▶ **Target position records**
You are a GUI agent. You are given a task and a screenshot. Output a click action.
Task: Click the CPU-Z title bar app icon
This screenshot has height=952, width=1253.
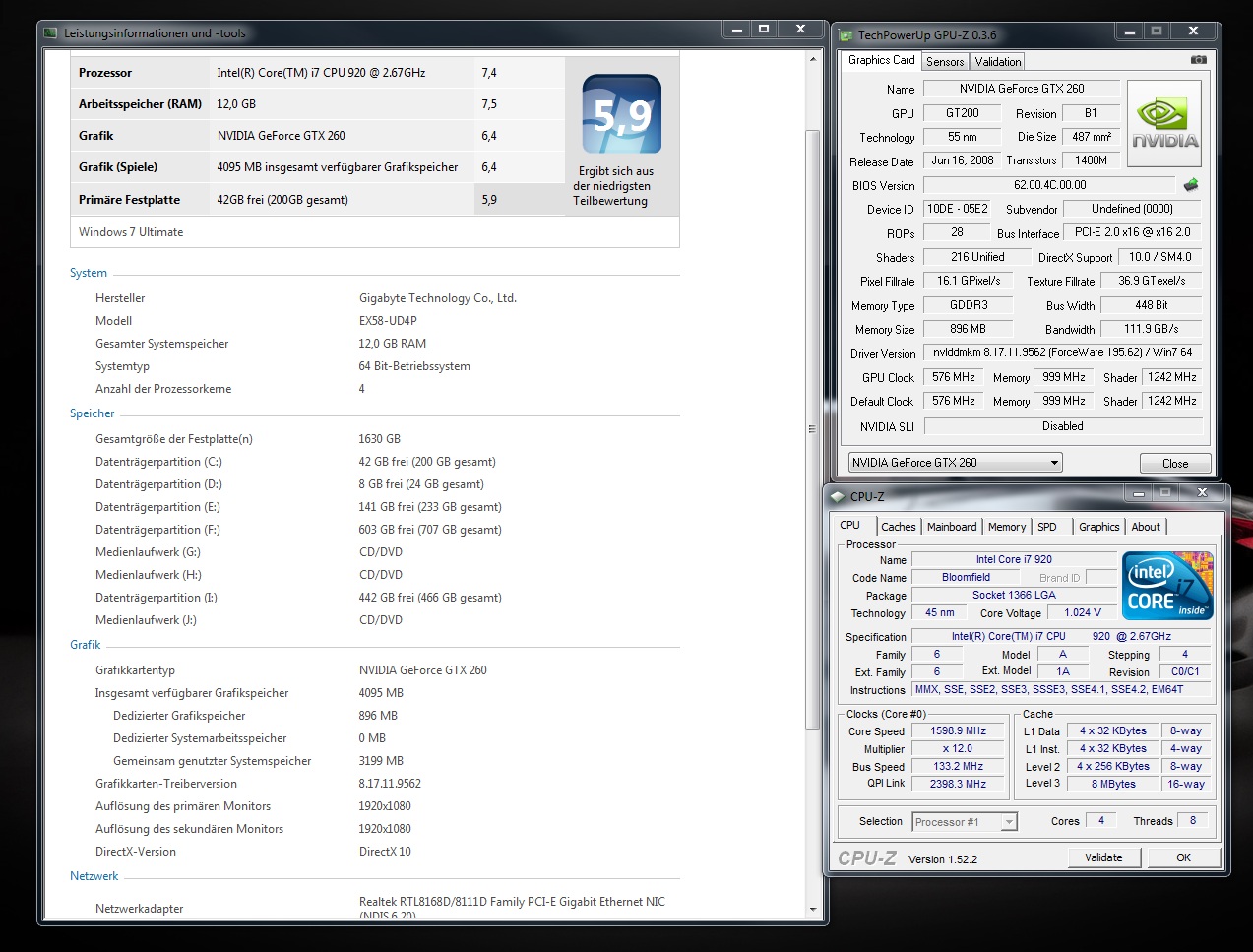pos(839,497)
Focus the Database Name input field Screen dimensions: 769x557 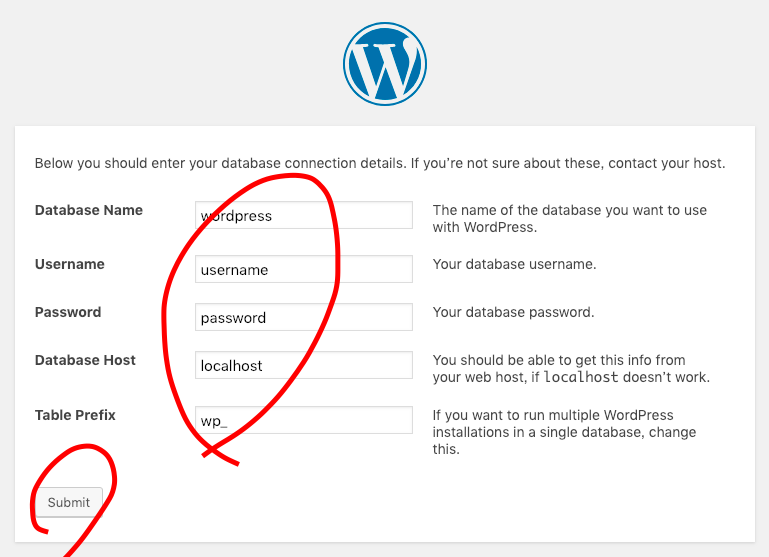pos(304,215)
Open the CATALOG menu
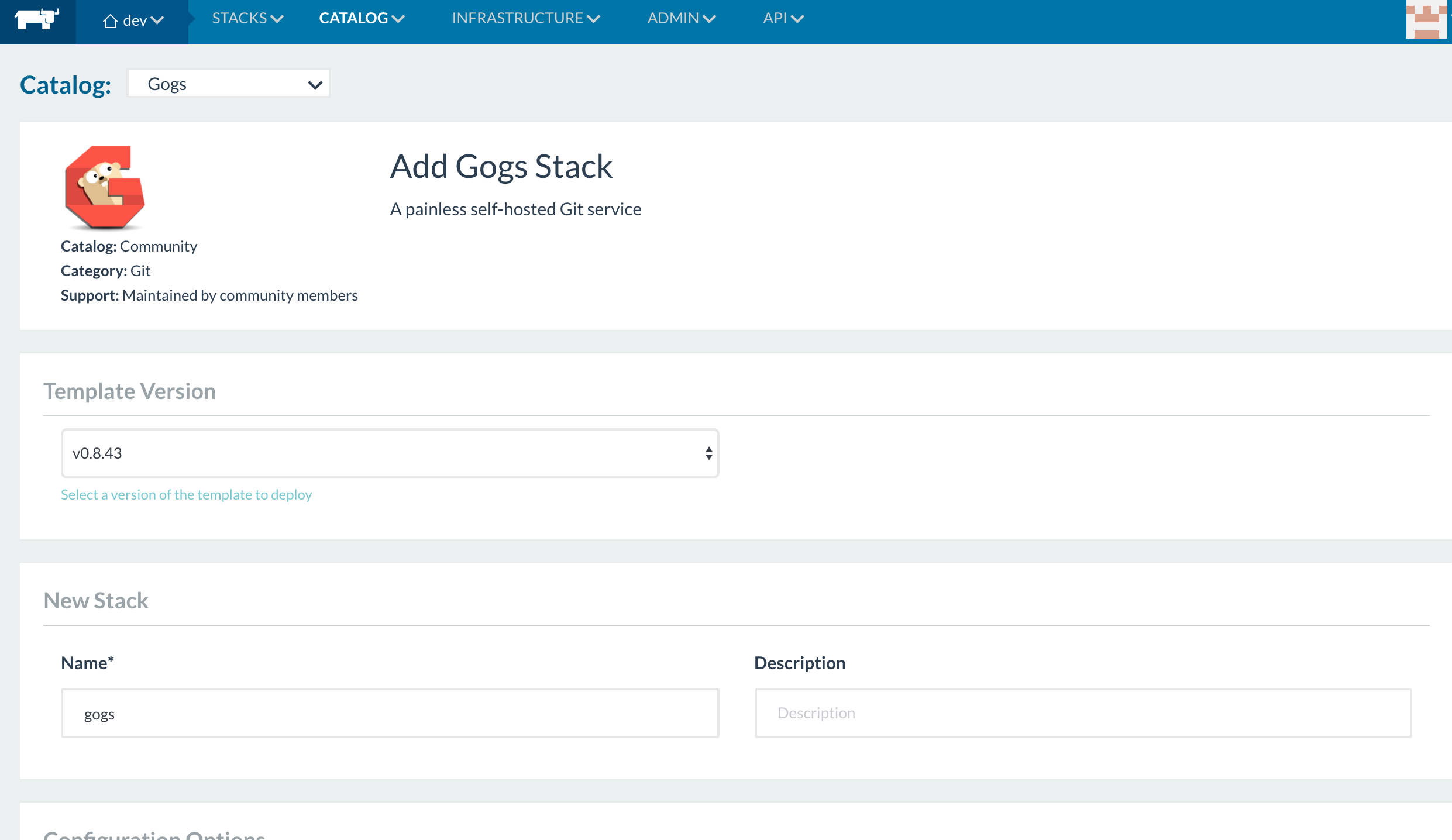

▶ **Task to complete**
List each line of the items above that contains the word "screenshot", copying every line in full. Case counts.

▶ **Response**
You are a GUI agent. You are given a task and a screenshot. Output a click action.
This screenshot has height=952, width=1253.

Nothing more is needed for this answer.